1998年底,他出席了在菲律宾召开的首届亚欧青年议员代表大会。当时,有一些自以为是的西方青年议员,在会上攻击中国的人权和民族问题。朝克听后,在大会上十分平静地告诉与会的世界各地的青年代表:“我是来自中国的一位只有三万多人口的少数民族人大代表,我在中国全国人民代表大会上有着与其他代表平等的权利,今天我还代表十三亿人的祖国参加本次盛会。美国国会有印第安人的代表吗?加拿大国会有爱斯基摩人的代表吗?北欧议会有萨米人的代表吗?日本的阿依努人在他们的国会中有一席之地吗?都没有!而在中华人民共和国三千多人口的少数民族也都有自己的全国人大代表。他们在两会期间,穿着本民族特色的盛装,代表自己的民族同国家领导人和各有关部门的领导商议本民族经济社会发展的问题和思路。这就是我国优秀先进的民族政策和制度。”那些西方青年议员代表们听后个个面面相觑,哑口无言。
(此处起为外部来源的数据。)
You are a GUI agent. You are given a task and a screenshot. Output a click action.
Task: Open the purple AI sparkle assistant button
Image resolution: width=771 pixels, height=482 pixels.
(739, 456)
“事实上,不得不承认,这确实是我们政治制度上的一大优势。”朝克说,“在其位就要谋其政,我不仅是哲学社会科学界的全国人大代表,同时也是三万鄂温克人的代表,所以两会期间我也要表达鄂温克人对党中央、对国家、对政府的美好愿望和深深的谢意。”
2006年夏,他在一次实地调研中发现,当地实施的新农村建设如火如荼地在开展,“而且不管不顾民族地区历史悠久的文化传统,一律建起了一种模式、一种颜色、一种结构的砖瓦房。其结果,那些原本具有浓郁民族特色和传统文化意味的民宅被拆掉,取而代之的是千篇一律的新农村规划下的一片片新房子。”
朝克看到后当即就起草了一份报告,建议地方相关部门在新农村建设中充分考虑和保护具有代表性的传统文化建筑及民宅民舍。結果很快得到国家有关部门的重视,中央电视台还在第一时间播送了新农村建设中保护好传统文化建筑和民宅的报道。这对于新农村建设中,保护好当地建筑文化和民宅文化,尤其是具有民族特色的文化建筑与民宅发挥了积极作用。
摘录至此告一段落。